All of us should become an expert on our investment area.  It’s a surefire way to find amazing deals.

However, that market knowledge doesn’t shield us from Risk.

The incarnations of Risk to worry about are unforseen catastrophic events like:

  • The largest employer goes out of business
  • The local university cuts its enrollment
  • Bankers underestimate the risk of credit default swaps and sideswipe the entire economy
  • The Godfather make you an offer you can’t refuse

We can’t plan for these, other than to leave ourselves enough wiggle room so our operations don’t implode if one of them happens.

When investing, you should be a pessimist.  What if your area sells off 10%?  What about 20%?  If the answers get your pulse racing, consider reigning in your real estate Leverage.

Confusing Real Estate Leverage and a Good Deal

All real estate investors should calculate a deal’s cash flow and cash on cash return.   Be wary though, if we use these exclusively, we’re opening the flood gates to Leverage and Risk.

Sure, our numbers might show a 200% cash on cash return, but how intimate are we getting with Leverage and Risk?  If your debt ratio is 50:1, a 20% drop would wipe out 5 years worth of income.  10 years if it’s 100:1.

Let the deal make the deal.  Does it make sense when we examine debt free metrics like capitalization rate and price comparisons?  If so,  then we can use conservative financing to give our returns a healthy boost.

Real Estate Investing is a Good Way to Get Leverage

Maybe you’ve decided you love Risk and want as much Leverage as possible.  Well, if it’s worth doing, it’s worth doing right.

Why not open a stock margin account?  Loans in under a minute.

How about buying futures?  250:1 debt ratios and no real limit on investment size.

Even better, let’s sell a boat load of out of the money puts.  It’s a bit tricky to calculate but the equivalent debt ratio could be over 1000:1!

These options are fast and effective.  They’re also cheaper than real estate Leverage.  There are no pesky costs like loan origination fees, appraisals, prepayment penalties, or high interest rates.

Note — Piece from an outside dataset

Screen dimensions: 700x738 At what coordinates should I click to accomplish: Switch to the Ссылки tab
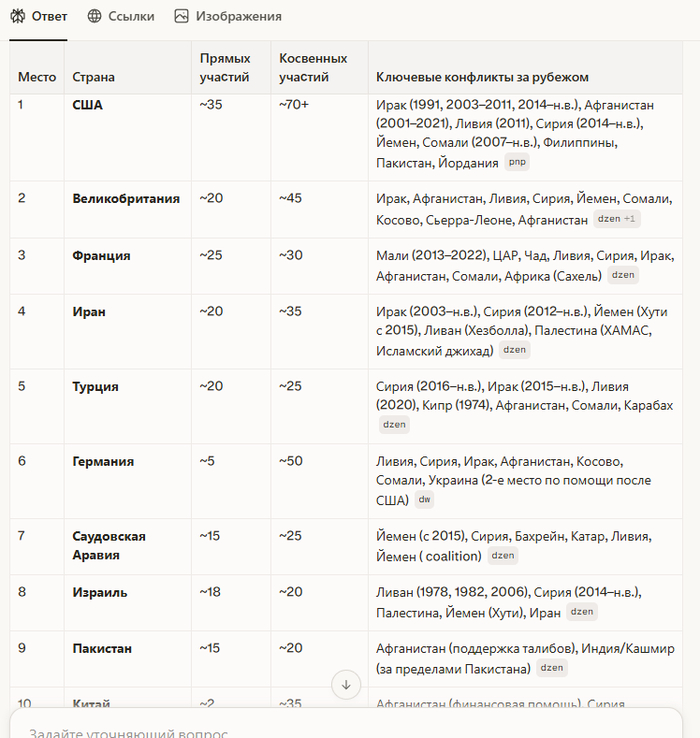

If you’re dedicated to get rich quick or die trying, do it in style.

Real Estate Leverage

Leverage is the Only Option

The argument goes that if you don’t have any money, you should use large amounts of Leverage to get started.

Why?  What’s the rush?  Why don’t you save money first?  If you buy a bunch of real estate without money and things go pear shaped, you wind up with even less money and a migraine.

Wrap It Up

Most of us are striving to build a steady income stream so we can choose how we spend our time (retire).

It’s tempting to turn to Leverage’s warm embrace to help us in this quest.  The trouble is her bedfellow Risk, who can quickly scupper our retirement plans.

Don’t let real estate Leverage take control, rebuff some of her advances.

I know it’s cliche, but it’s a marathon, not a sprint.  Save your money and invest it responsibly.

Photo: Martin Whitmore

About Author

Kenneth Estes

During Kenny's decade in finance he bought many single family rentals in rural areas, as a hobby. Along the way, he talked some brave souls into joining him as investors and recently retired from finance to take his hobby to the next level. Find more by and about Kenny on his personal blog and his recently created twitter account!

22 Comments

  1. Chris Clothier

    Kenny –

    Nice article! I liked the title a lot and you summary at the end is really good. A lot of us have written on this topic, but the reality is that it can never be talked about enough – especially for new investors. I think describing leverage as ‘The Temtress” is very appropriate – many of us have cautionary tales to tell of when she bit us on the back side!

    I think your spin is a good one – thanks for writing.

    Chris

  2. Great article and word of warning.
    I personally love debt, but it is not for everyone. I am curious what you think a good debt ratio is for investors?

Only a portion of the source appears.